The number needed is how many lines in these entries contain "computer"; give it alone.

(Records from a dataset)
════════════════════

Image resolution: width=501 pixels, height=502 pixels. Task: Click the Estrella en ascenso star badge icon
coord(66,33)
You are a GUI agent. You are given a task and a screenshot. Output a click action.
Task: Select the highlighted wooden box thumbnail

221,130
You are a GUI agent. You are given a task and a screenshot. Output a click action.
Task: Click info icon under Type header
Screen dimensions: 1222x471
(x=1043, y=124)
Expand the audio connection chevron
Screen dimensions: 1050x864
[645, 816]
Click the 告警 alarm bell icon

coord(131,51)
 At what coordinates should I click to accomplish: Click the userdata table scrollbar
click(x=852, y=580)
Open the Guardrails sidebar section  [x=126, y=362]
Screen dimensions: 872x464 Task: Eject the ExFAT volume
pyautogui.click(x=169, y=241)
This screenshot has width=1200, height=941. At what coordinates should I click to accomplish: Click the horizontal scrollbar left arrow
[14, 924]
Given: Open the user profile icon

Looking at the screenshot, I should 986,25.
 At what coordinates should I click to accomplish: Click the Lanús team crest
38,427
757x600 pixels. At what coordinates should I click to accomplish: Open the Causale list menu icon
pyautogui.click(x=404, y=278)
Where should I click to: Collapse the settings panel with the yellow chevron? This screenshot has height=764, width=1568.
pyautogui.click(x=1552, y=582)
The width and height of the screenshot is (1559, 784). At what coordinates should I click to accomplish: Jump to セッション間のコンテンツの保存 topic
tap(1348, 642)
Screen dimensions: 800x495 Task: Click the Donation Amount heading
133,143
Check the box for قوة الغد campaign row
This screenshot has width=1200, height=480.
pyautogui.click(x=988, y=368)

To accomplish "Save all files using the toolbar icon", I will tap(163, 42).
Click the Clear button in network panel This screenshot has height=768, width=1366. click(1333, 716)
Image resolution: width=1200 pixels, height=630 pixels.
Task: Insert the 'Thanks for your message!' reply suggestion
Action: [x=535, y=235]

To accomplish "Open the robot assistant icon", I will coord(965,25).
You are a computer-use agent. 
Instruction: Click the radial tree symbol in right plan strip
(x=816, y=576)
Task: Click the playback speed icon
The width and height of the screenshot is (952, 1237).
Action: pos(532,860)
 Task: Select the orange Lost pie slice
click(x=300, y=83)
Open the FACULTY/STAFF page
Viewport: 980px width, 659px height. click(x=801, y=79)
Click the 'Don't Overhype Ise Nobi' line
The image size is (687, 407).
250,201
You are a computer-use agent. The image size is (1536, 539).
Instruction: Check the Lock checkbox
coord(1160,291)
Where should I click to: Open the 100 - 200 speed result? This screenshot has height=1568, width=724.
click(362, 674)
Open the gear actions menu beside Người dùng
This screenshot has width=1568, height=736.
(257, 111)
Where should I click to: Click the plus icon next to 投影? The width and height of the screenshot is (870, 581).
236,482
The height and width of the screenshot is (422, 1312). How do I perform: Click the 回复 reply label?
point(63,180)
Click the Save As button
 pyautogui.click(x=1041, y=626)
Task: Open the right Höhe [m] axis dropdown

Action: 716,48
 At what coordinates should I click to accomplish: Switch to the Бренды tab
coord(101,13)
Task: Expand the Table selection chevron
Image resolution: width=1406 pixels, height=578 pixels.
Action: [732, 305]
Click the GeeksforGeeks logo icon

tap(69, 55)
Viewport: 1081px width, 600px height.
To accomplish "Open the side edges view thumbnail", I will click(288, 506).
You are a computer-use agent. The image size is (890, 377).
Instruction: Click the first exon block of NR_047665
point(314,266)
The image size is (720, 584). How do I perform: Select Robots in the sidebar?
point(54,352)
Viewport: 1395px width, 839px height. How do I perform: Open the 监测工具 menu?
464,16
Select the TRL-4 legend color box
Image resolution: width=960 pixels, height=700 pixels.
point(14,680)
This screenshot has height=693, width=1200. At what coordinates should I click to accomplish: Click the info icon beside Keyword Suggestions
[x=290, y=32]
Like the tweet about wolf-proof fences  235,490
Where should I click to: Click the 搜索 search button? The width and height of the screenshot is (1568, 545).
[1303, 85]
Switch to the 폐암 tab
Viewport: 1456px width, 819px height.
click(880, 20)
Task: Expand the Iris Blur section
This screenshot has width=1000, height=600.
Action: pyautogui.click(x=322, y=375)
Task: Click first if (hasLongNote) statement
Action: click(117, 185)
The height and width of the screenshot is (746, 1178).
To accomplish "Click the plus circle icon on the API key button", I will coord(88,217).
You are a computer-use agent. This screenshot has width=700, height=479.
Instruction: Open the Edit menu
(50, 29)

════════════════════

**TASK RESPONSE:**
4